TEXT PROVIDED >>
Step 2: Visualization

From Obj 1, Step 4, EDA remark, shown in the geojson data that 'REGION' data is nested under properties.

Thus in featureidkey, string should be in format "properties.idkey"

There is common mistake to ignore the prefix "properties" because this is not seen when visualizing the shapefile GeoDataFrame table

Always remember that shapefile needs to be converted to geojson for plotly and mapbox to read the polygons. Which is why prefix is needed since featureidkey is read from geojson and not from GeoDataFrame

GeoDataFrame is just preparatory step to convert shapefile to geojson

In [75]:
token = open(".mapbox_token").read().strip()
fig = go.Figure(
    go.Choroplethmapbox(
        geojson=regions_json,
        featureidkey='properties.REGION',
        locations=aggregated_data['REGION'],
        z=aggregated_data['values'],
        colorscale="Viridis"
    )
)
fig.update_layout(mapbox_style="light", mapbox=dict(accesstoken=token))
# Refer to Snapshots
In [68]:
import plotly.express as px
fig = px.choropleth_mapbox(aggregated_data, geojson=regions_json,
                          featureidkey='properties.REGION', locations='REGION', color='values')
fig.update_layout(mapbox_accesstoken=token)
fig.show()
# Refer to Snapshots

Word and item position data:
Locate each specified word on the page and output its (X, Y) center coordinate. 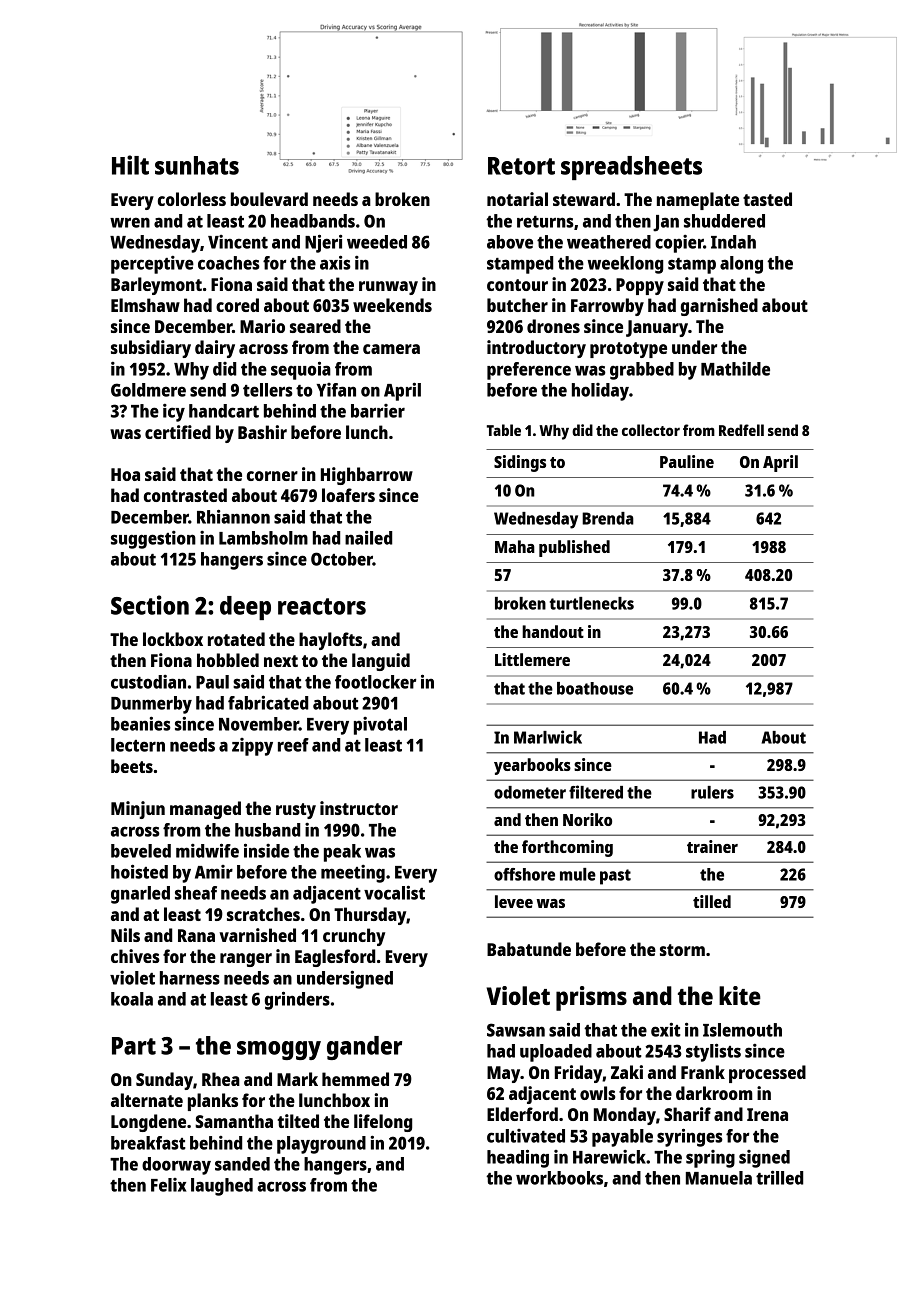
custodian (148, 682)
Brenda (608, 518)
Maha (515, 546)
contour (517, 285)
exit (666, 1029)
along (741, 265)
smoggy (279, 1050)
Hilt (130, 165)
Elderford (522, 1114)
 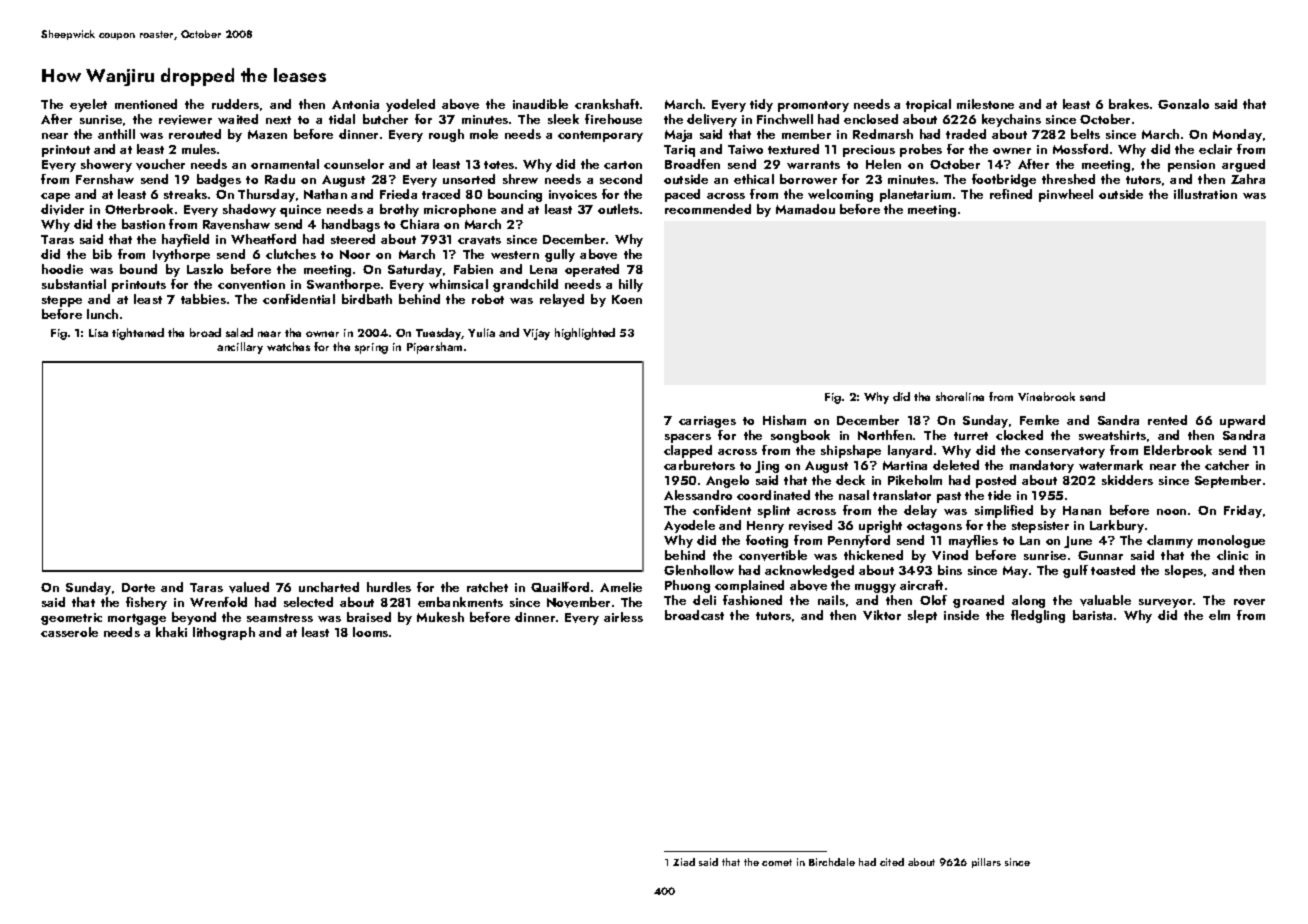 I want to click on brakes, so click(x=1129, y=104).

EXERCISE TASKS >>
A - Answer these questions from the visualization text.
(i) In what format should the string in featureidkey be written?
(ii) Why must the shapefile be converted to geojson?
(iii) Which colorscale is set in the go.Choroplethmapbox call?
B - In the word and item position data entries, change "Locate" to "Find" and leave everything else as it is. Omit the pictures from your answer.

RESULTS OF THE EXERCISE >>
A -
(i) "properties.idkey"
(ii) So that plotly and mapbox can read the polygons.
(iii) Viridis

B -
Find each specified word on the page and output its (X, Y) center coordinate. 
custodian (148, 682)
Brenda (608, 518)
Maha (515, 546)
contour (517, 285)
exit (666, 1029)
along (741, 265)
smoggy (279, 1050)
Hilt (130, 165)
Elderford (522, 1114)
  I want to click on brakes, so click(x=1129, y=104).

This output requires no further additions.